2014 is on track to be among the hottest years on record, further evidence -- if any was needed -- suggesting global warming has not abated, the United Nations' weather agency says.

During the first 10 months of this year, global average air temperature was about 0.57 Celsius (1.03 Fahrenheit) over the average temperatures recorded from 1961 to 1990, the World Meteorological Organization says.

Ocean temperatures reached a record in that 10-month period, while temperatures on land were the fourth or fifth highest since record-keeping was initiated in the 19th century, the organization said in a report from its Geneva headquarters.

"The provisional information for 2014 means that 14 of the 15 warmest years on record have all occurred in the 21st century," WMO Secretary-General Michel Jarraud said in a statement. "There is no standstill in global warming."

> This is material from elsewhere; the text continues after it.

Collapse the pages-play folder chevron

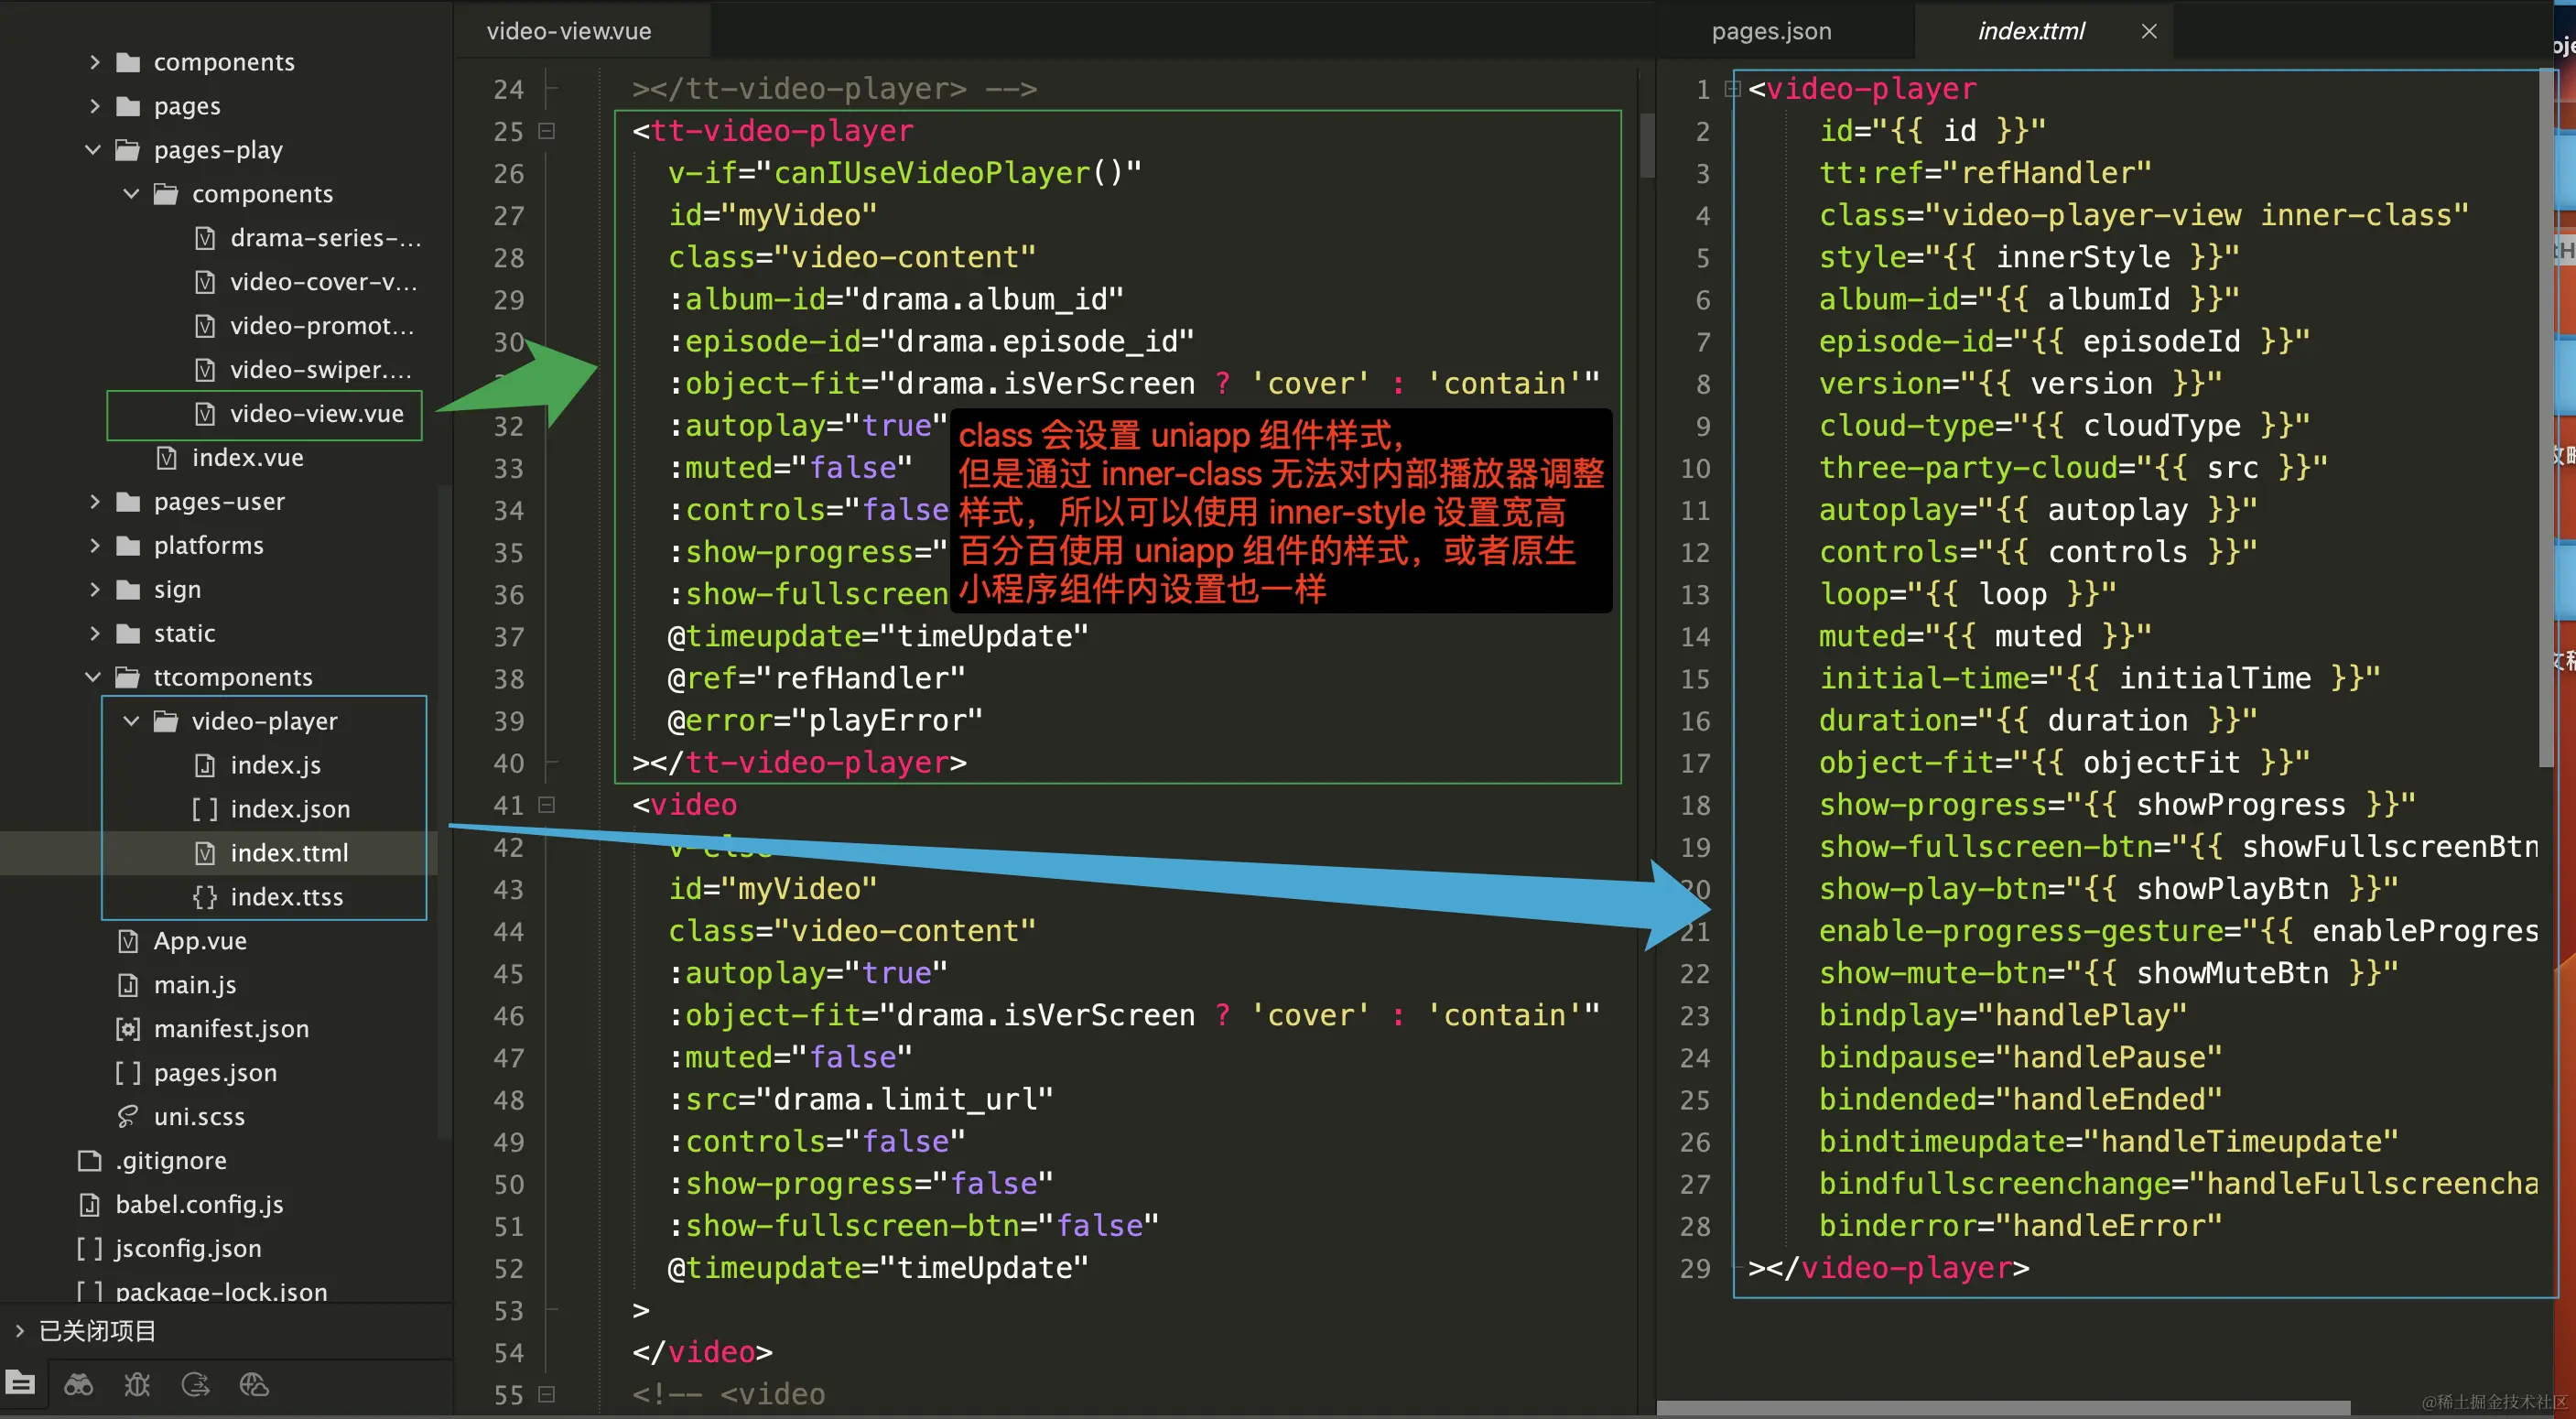pyautogui.click(x=94, y=150)
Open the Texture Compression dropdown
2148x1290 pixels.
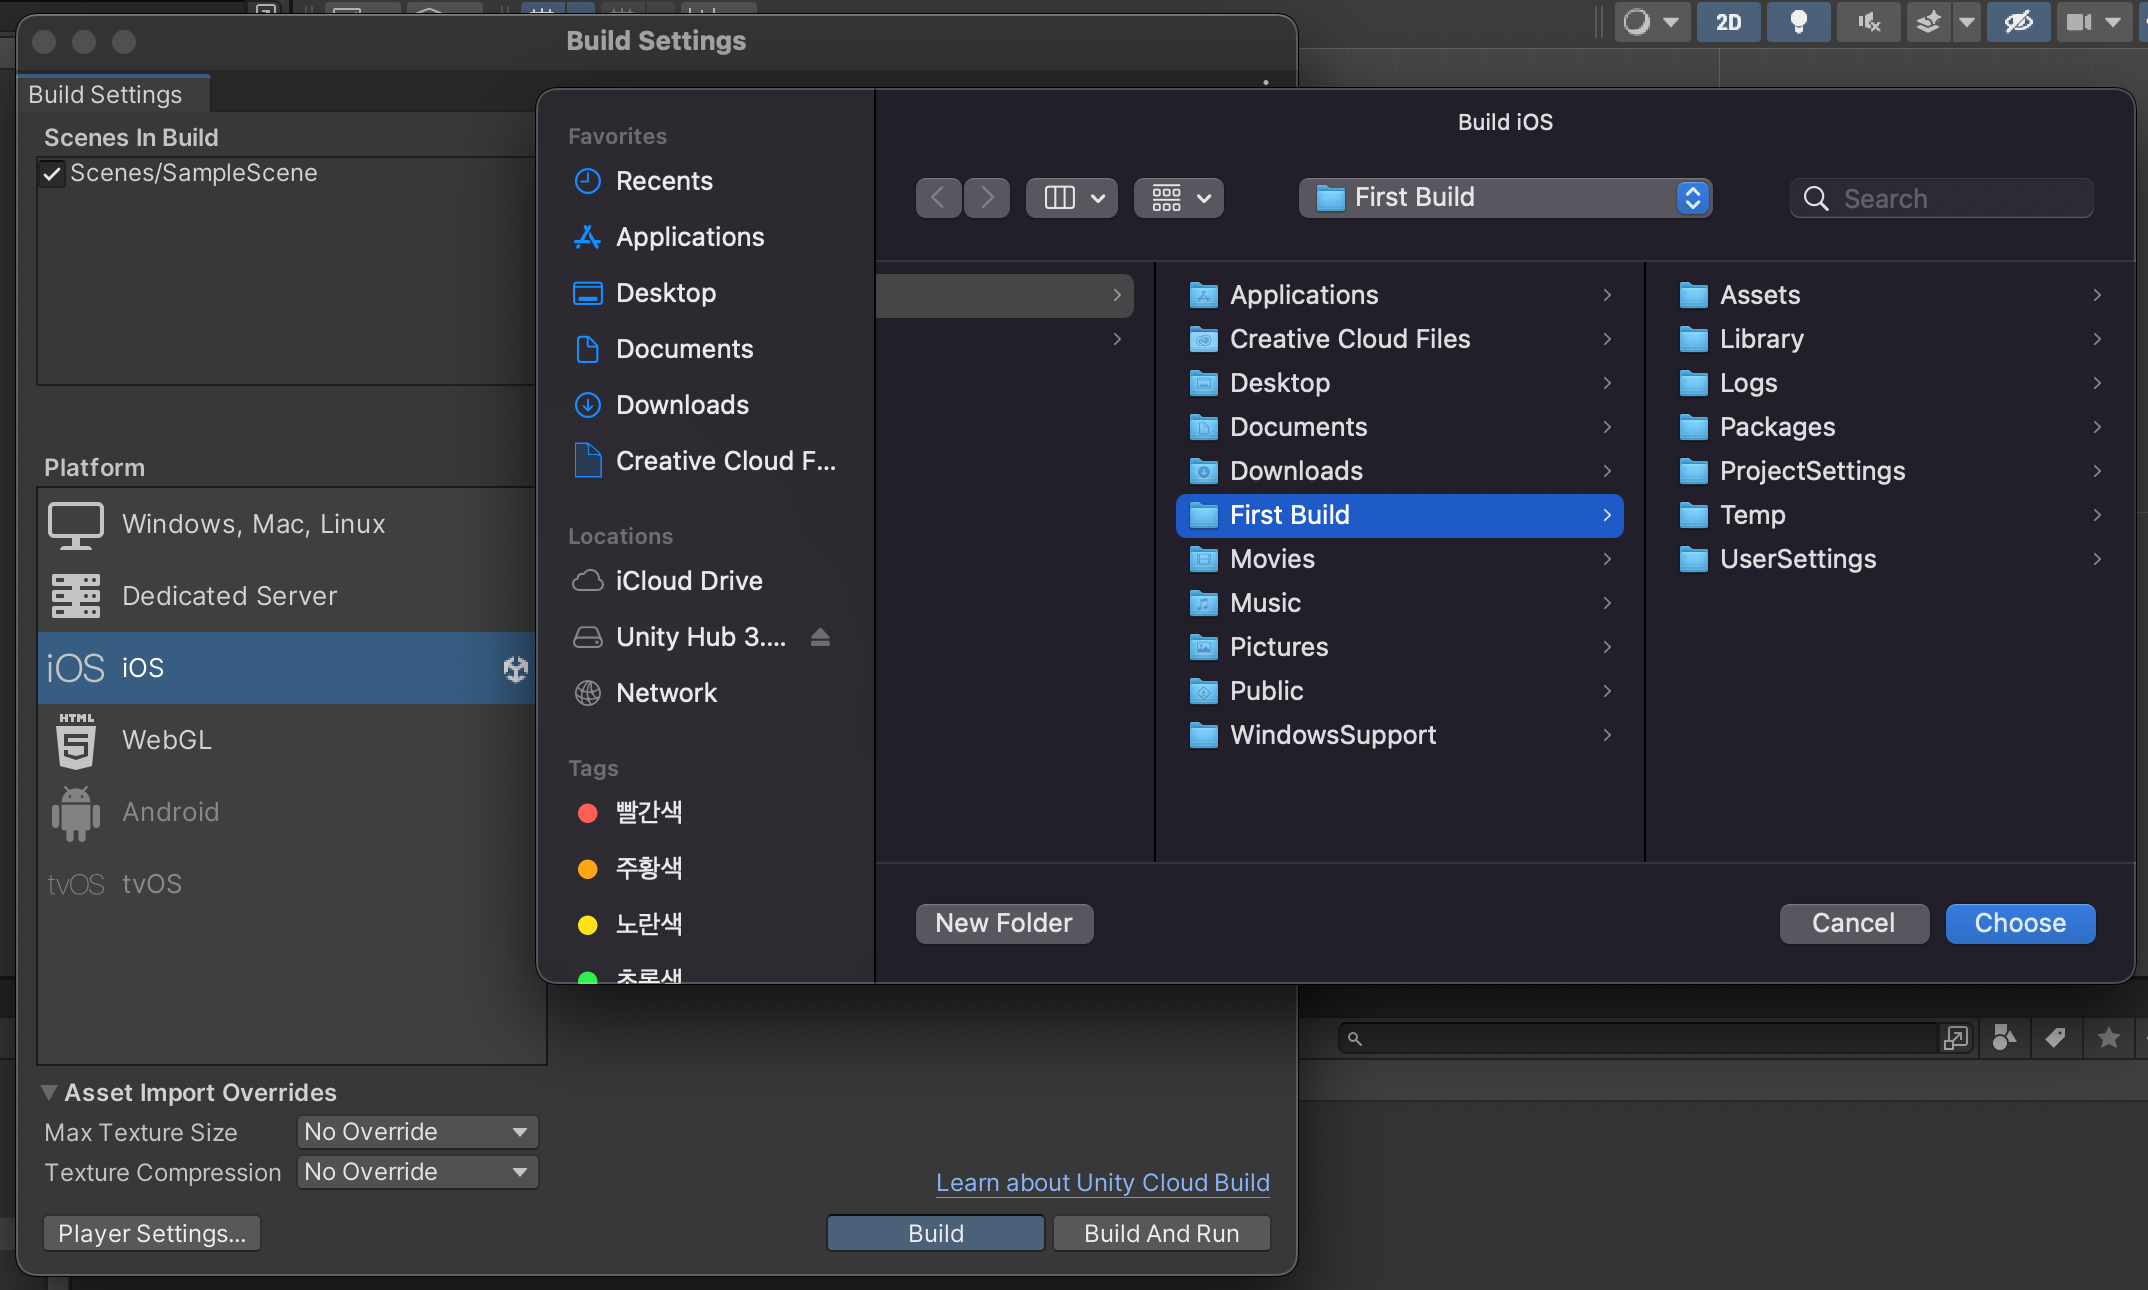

The WMO report, based on data from NASA, the National Oceanic and Atmospheric Administration and the United Kingdom's Met Office, was also presented at U.N. climate talks in Lima, Peru, where a new international climate deal is being negotiated.

Some climate skeptics has cited a perceived pause in temperature increases since 1998 to support a claim that anthropogenic, or man-made, global warming isn't a cause for concern, an idea rejected by most climate experts.

The long-term trend of warming can contain natural variations that have been cyclical, with periods when warming is lower-than-average followed by periods of rapid warming, says Michael Oppenheimer of Princeton University.

"Whether such a period is about to begin we cannot say, but the warm 2014 is a reminder that the warming never stopped and the long term trend is up, up, up," he says.

The observed temperatures cited in the WMO report would be highly unlikely without the influence of human-produced greenhouse gases, a separate UK Met Office study said.

Levels of CO2 in the atmosphere reached 396 parts per million in 2013, 142 percent higher than the levels existing at start of the Industrial Revolution in the 1800s.

If the temperature trend observed so far this year continues to year's end, previous record years of 1998, 2005 and 2010 could be surpassed, making 2014 officially the hottest year on record, experts say.

The data for the year so far is "consistent with what we expect from a changing climate," the WMO's Jarraud said.

The temperature data adds to the urgency of the issue, says U.N. climate chief Christiana Figueres, adding you don't need to be a scientists to know there are changes in our climate.

"Every single one of us can just look out the window, open the door and see the effects of climate change," she says. "Because there is not one country that is exempt."